> The task
Present everything from the line containing "Given: Click Pretty Fly skull team badge" down to the end of the entries as a numbered list, skipping blank lines and leaving out the pictures.
::: Material shown :::
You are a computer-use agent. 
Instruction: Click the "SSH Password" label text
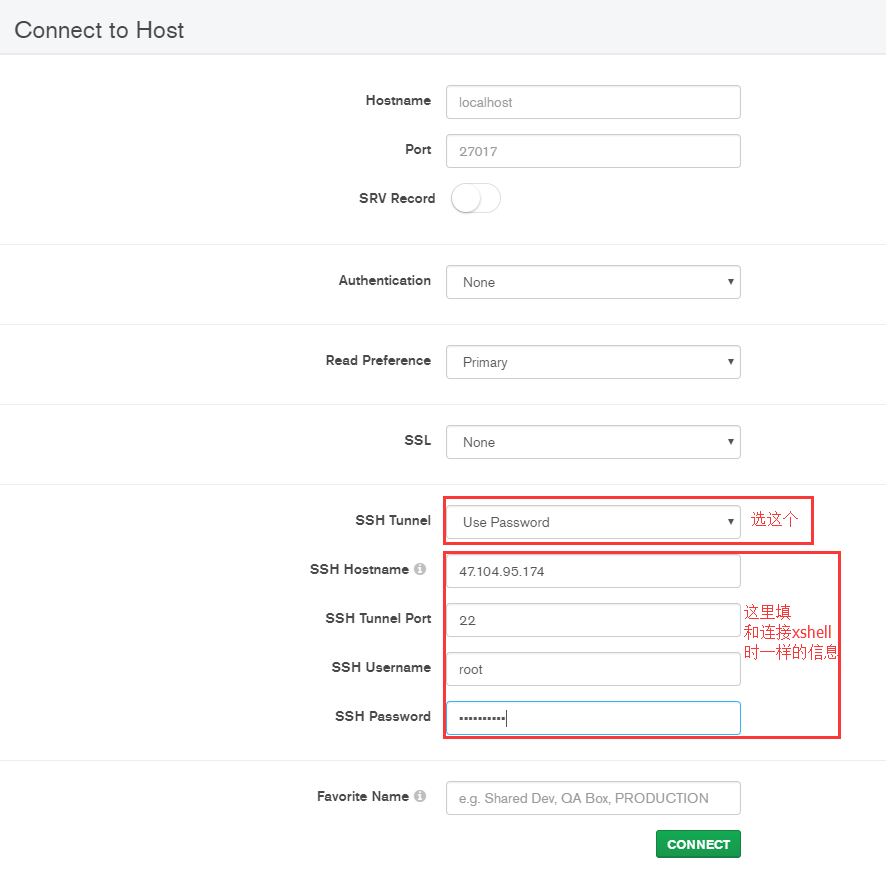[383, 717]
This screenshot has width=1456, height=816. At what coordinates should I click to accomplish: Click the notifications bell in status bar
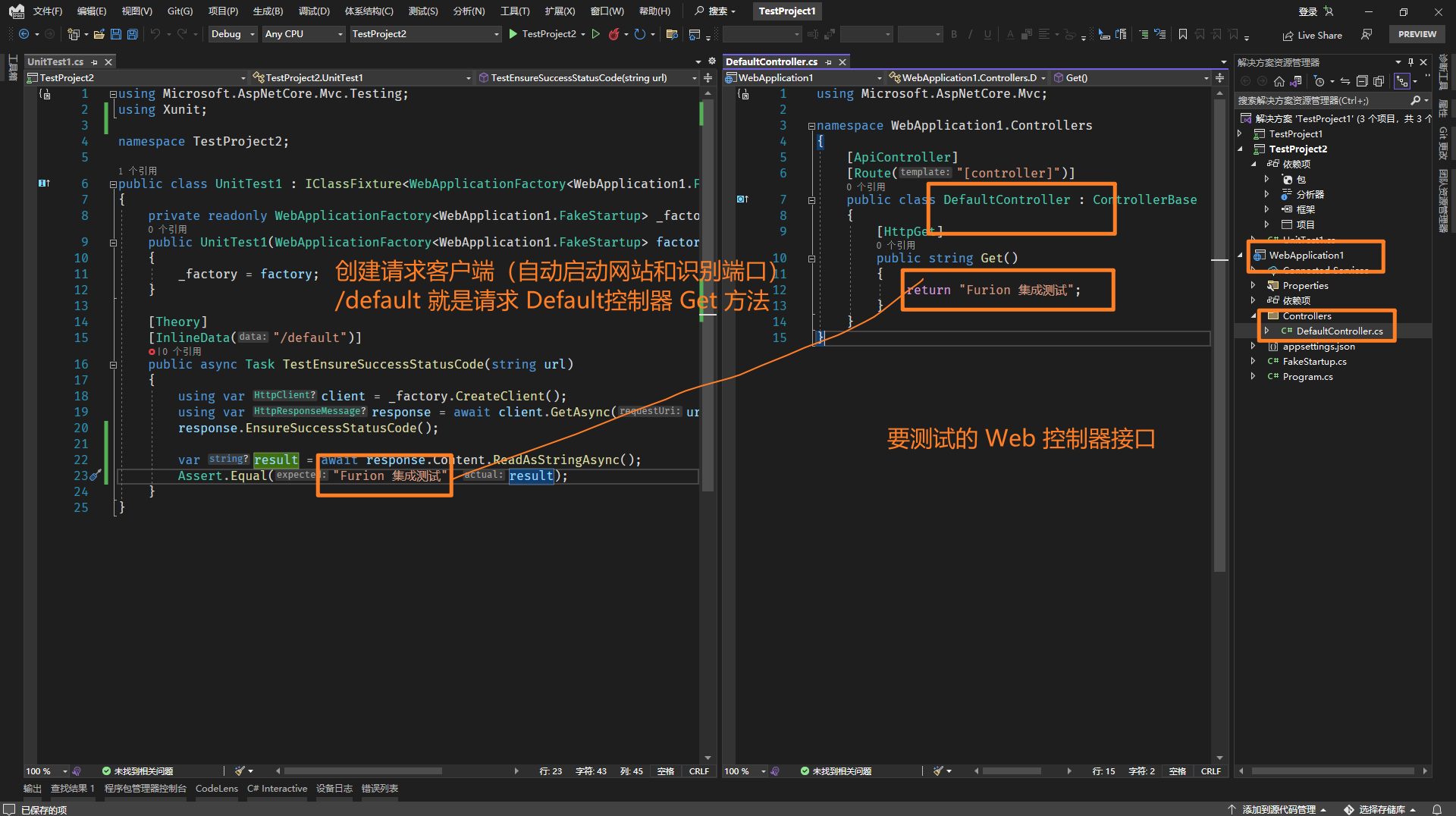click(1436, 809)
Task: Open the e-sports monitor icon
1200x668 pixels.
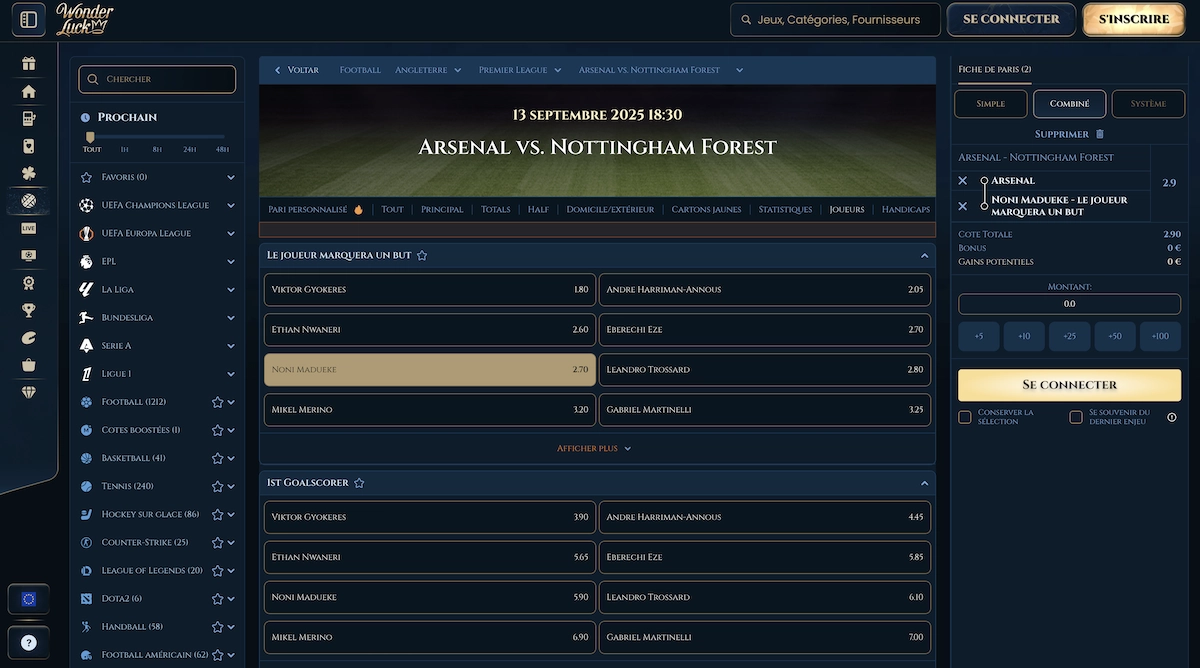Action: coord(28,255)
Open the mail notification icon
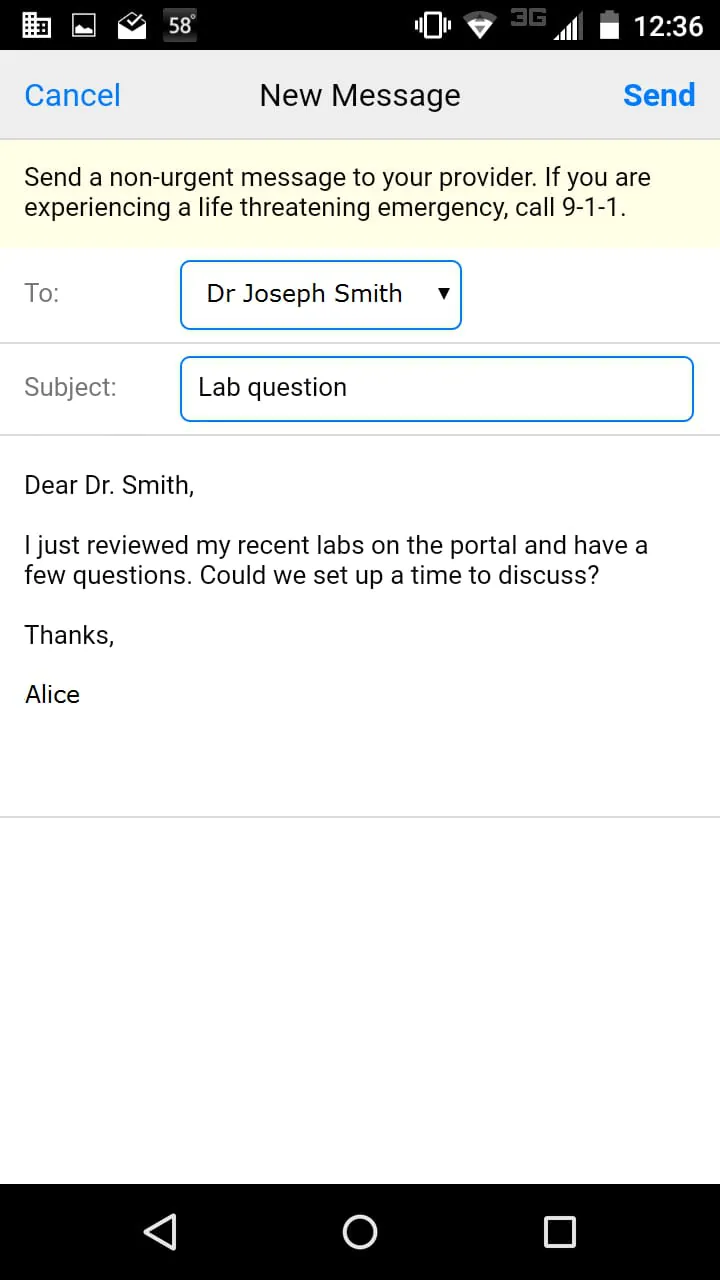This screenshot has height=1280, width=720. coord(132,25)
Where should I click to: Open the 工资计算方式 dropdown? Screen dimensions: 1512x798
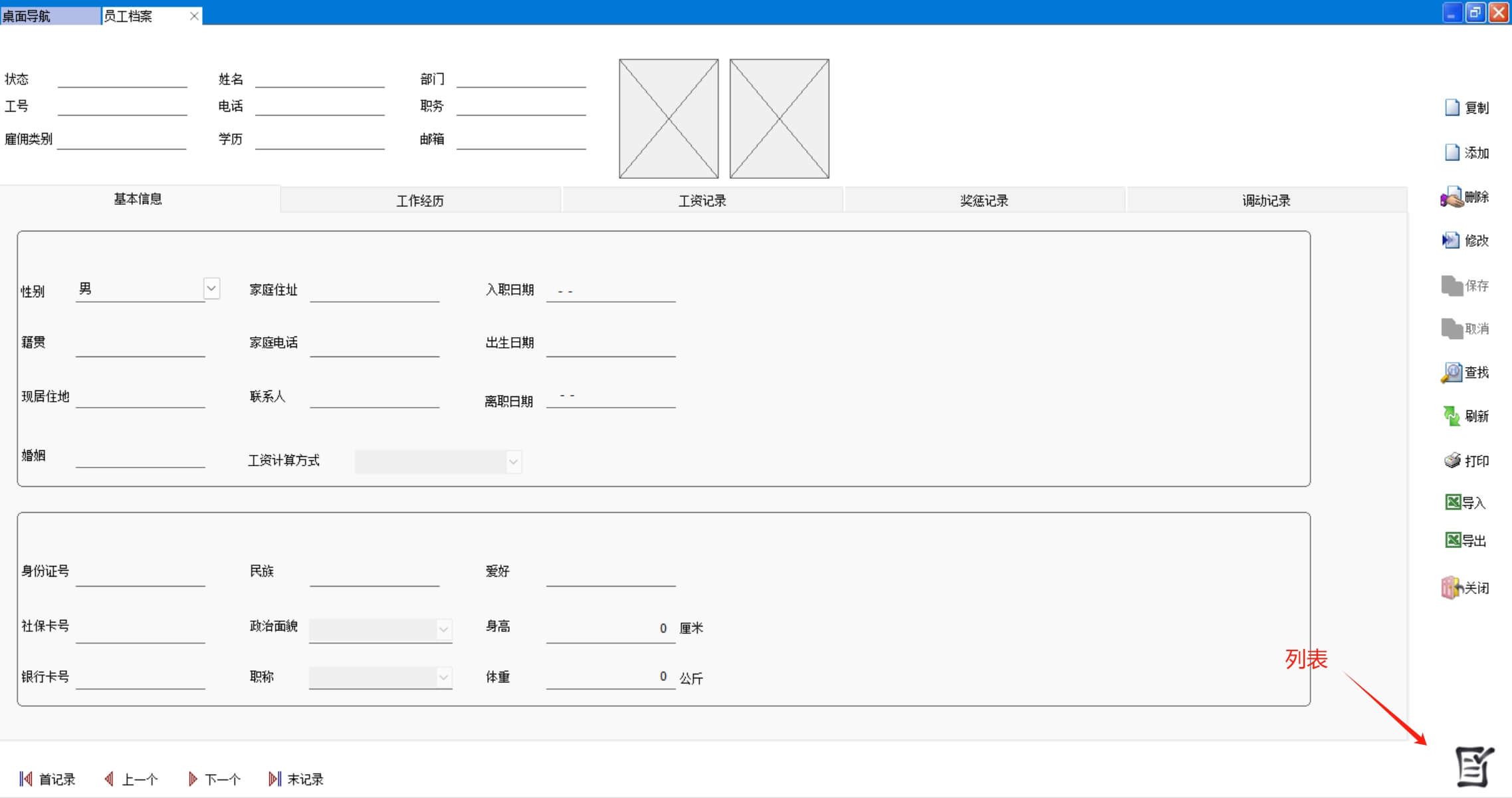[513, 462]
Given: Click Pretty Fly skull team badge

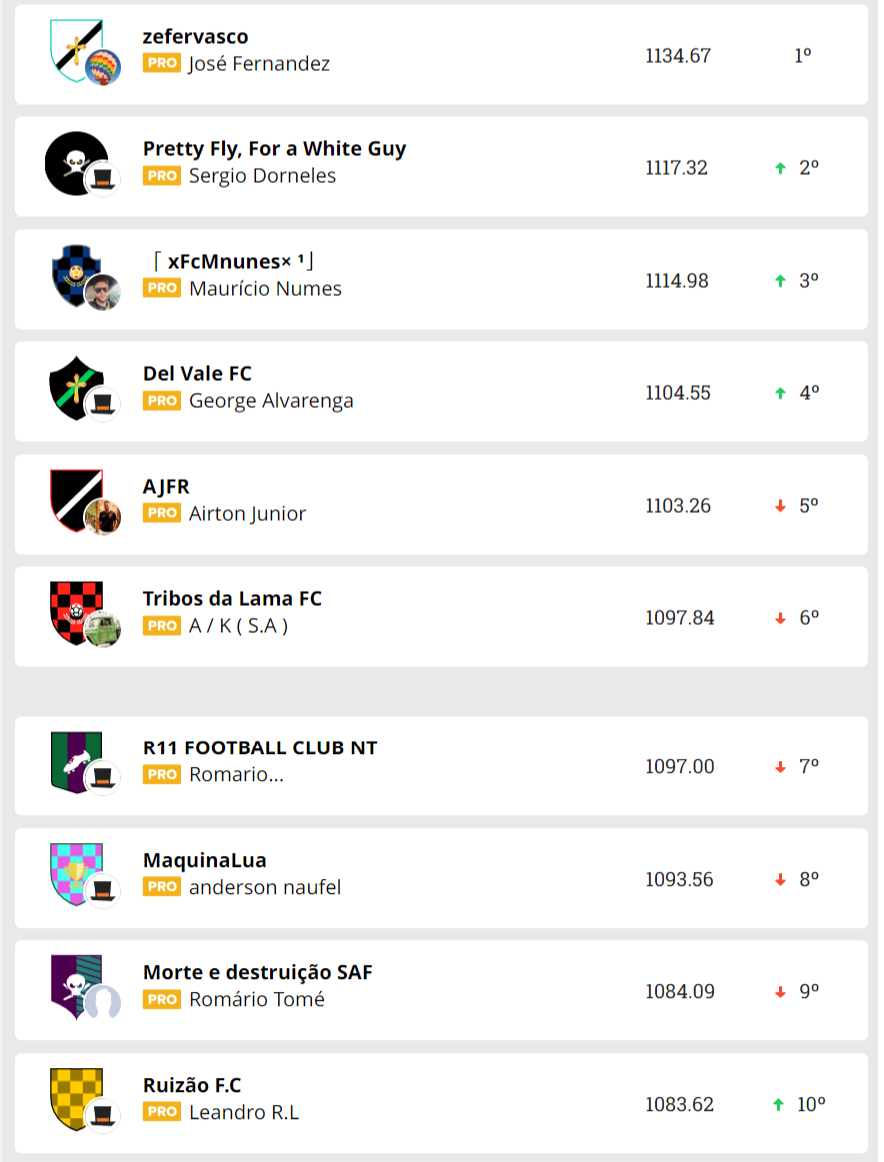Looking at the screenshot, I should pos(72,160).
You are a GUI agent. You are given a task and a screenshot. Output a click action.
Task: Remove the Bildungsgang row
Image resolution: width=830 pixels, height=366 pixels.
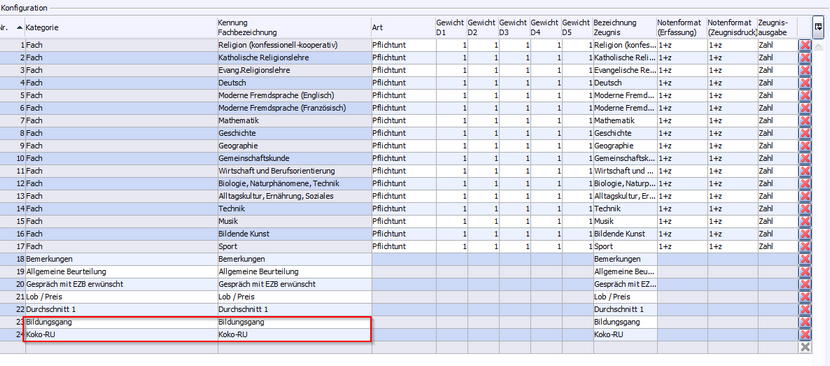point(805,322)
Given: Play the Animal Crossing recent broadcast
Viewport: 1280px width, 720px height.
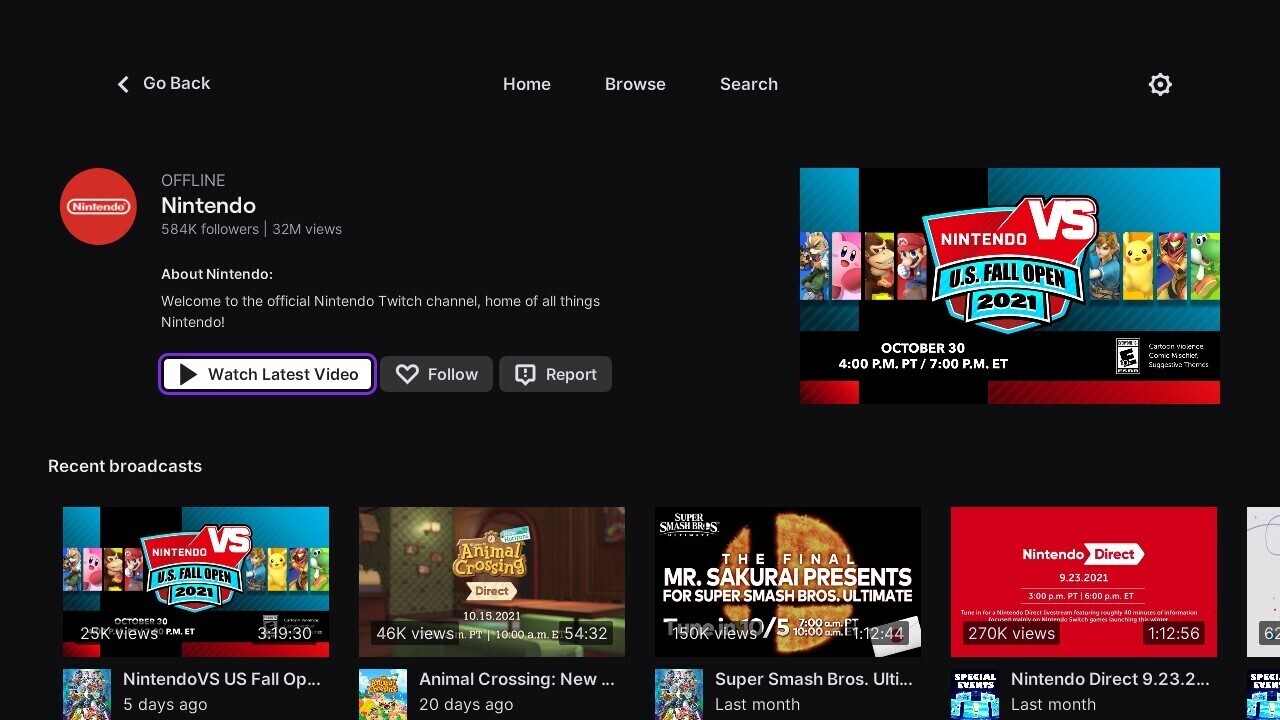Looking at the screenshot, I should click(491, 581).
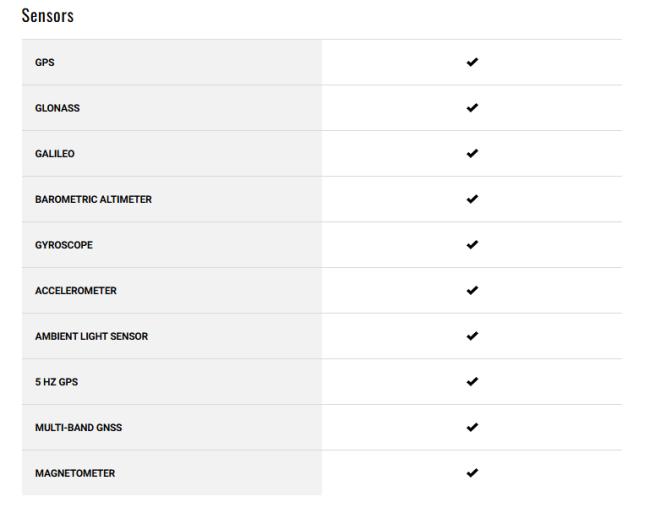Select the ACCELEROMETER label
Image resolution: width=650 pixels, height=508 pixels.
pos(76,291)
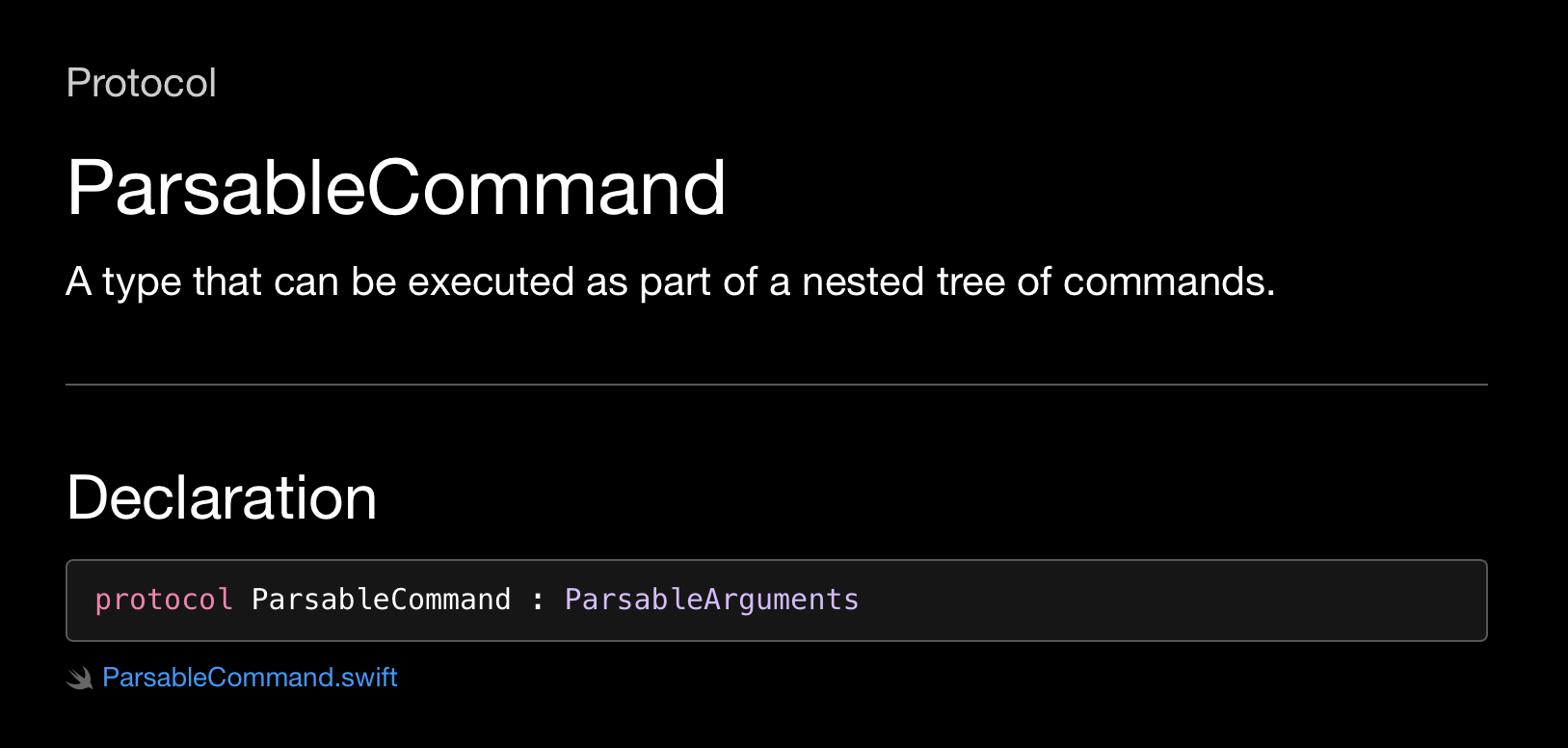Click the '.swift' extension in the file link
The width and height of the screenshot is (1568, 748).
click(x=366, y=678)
:::
> Final result
1. Given: Click Pretty Fly skull team badge
2. Looking at the screenshot, I should pos(72,160).
3. You are a GUI agent. You are given a task and a screenshot. Output a click action.
4. Task: Remove the Bildungsgang row
5. Image resolution: width=830 pixels, height=366 pixels.
6. point(805,322)
7. Given: Play the Animal Crossing recent broadcast
8. Viewport: 1280px width, 720px height.
9. Looking at the screenshot, I should click(491, 581).
10. Select the ACCELEROMETER label
11. Image resolution: width=650 pixels, height=508 pixels.
12. pos(76,291)
13. Click the '.swift' extension in the file link
14. The width and height of the screenshot is (1568, 748).
15. click(x=366, y=678)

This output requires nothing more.